### Problem to work on:
In the listing below, the lines starting with the line with "Instruction: Open the #India hashtag link" and going on through the line with "Open DASHBOARD in the events menu" are to be reproduced exactly, and only those.
= = =
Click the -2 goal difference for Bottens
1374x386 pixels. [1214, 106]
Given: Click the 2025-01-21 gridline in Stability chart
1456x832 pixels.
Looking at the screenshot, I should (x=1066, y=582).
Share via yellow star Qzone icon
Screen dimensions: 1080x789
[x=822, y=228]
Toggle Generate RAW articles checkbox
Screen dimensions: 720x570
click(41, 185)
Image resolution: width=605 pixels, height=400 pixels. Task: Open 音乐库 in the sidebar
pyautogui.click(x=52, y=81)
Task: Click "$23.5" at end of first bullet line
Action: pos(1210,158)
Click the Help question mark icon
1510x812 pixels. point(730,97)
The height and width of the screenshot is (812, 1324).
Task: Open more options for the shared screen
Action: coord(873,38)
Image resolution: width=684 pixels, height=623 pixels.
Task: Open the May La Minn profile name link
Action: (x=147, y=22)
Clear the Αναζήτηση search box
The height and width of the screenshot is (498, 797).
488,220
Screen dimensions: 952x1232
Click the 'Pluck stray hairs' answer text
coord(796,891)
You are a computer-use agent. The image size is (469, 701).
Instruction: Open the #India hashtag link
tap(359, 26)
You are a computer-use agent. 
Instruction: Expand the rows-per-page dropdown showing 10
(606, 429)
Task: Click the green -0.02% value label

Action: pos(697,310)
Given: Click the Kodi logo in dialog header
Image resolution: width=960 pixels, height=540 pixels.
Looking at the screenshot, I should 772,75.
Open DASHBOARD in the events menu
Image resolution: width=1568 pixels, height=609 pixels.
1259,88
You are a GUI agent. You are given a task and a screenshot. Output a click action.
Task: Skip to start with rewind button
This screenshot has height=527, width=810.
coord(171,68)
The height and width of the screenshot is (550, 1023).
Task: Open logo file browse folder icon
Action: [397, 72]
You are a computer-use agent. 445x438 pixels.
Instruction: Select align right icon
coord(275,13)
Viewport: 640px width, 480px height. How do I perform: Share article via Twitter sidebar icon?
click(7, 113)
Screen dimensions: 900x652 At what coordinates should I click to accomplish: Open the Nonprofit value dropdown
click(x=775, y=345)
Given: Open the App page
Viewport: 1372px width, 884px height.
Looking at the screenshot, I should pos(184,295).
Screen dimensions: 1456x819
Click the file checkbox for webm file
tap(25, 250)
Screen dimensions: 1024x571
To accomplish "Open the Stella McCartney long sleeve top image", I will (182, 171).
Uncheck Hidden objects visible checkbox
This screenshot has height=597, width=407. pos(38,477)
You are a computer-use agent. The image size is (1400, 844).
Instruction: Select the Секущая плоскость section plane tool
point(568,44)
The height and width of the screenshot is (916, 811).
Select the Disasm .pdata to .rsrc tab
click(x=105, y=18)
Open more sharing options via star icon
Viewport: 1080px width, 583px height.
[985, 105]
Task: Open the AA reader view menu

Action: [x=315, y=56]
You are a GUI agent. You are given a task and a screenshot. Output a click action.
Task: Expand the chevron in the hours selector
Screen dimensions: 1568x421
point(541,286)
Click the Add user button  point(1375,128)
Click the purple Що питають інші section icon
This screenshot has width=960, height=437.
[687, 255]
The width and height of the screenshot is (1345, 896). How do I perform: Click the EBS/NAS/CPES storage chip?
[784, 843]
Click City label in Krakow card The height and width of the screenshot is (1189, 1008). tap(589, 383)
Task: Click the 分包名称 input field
= = =
### Finished exercise:
Instruction: Open the #India hashtag link
tap(359, 26)
You are a computer-use agent. 
Instruction: Expand the rows-per-page dropdown showing 10
(606, 429)
Task: Click the green -0.02% value label

Action: pos(697,310)
Given: Click the Kodi logo in dialog header
Image resolution: width=960 pixels, height=540 pixels.
Looking at the screenshot, I should 772,75.
Open DASHBOARD in the events menu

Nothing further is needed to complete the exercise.